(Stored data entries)
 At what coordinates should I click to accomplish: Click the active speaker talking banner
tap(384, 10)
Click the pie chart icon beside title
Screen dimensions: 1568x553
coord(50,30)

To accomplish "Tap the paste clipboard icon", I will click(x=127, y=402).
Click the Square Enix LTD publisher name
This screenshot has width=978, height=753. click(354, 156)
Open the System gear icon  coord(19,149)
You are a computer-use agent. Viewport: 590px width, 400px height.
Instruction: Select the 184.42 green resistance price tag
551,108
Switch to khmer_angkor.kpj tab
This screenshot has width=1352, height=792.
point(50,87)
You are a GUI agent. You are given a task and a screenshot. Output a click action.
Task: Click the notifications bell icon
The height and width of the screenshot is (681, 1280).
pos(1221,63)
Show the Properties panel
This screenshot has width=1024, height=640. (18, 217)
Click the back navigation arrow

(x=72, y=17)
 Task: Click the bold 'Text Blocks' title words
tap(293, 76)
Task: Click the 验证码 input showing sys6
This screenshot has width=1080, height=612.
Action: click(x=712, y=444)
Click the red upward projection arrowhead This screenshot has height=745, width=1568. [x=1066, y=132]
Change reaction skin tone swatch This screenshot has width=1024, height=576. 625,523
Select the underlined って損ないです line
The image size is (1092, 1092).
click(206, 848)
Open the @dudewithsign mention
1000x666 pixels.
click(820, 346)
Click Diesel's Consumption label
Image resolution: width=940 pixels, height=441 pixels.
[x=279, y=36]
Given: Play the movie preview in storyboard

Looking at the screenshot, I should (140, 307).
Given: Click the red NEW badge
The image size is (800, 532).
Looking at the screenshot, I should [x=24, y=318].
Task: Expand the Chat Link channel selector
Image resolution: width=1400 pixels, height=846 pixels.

What you have to do: The data above should be copied out with complete accuracy.

Answer box:
 At what coordinates should I click to accomplish: Click the active speaker talking banner
tap(384, 10)
Click the pie chart icon beside title
Screen dimensions: 1568x553
coord(50,30)

To accomplish "Tap the paste clipboard icon", I will click(x=127, y=402).
Click the Square Enix LTD publisher name
This screenshot has width=978, height=753. click(354, 156)
Open the System gear icon  coord(19,149)
You are a computer-use agent. Viewport: 590px width, 400px height.
Instruction: Select the 184.42 green resistance price tag
551,108
Switch to khmer_angkor.kpj tab
This screenshot has width=1352, height=792.
point(50,87)
You are a GUI agent. You are given a task and a screenshot. Output a click action.
Task: Click the notifications bell icon
The height and width of the screenshot is (681, 1280).
pos(1221,63)
Show the Properties panel
This screenshot has width=1024, height=640. (18, 217)
Click the back navigation arrow

(x=72, y=17)
 Task: Click the bold 'Text Blocks' title words
tap(293, 76)
Task: Click the 验证码 input showing sys6
This screenshot has width=1080, height=612.
Action: click(x=712, y=444)
Click the red upward projection arrowhead This screenshot has height=745, width=1568. [x=1066, y=132]
Change reaction skin tone swatch This screenshot has width=1024, height=576. 625,523
Select the underlined って損ないです line
The image size is (1092, 1092).
click(206, 848)
Open the @dudewithsign mention
1000x666 pixels.
click(820, 346)
Click Diesel's Consumption label
Image resolution: width=940 pixels, height=441 pixels.
[x=279, y=36]
Given: Play the movie preview in storyboard

Looking at the screenshot, I should (140, 307).
Given: Click the red NEW badge
The image size is (800, 532).
Looking at the screenshot, I should [x=24, y=318].
Task: Expand the Chat Link channel selector
Image resolution: width=1400 pixels, height=846 pixels.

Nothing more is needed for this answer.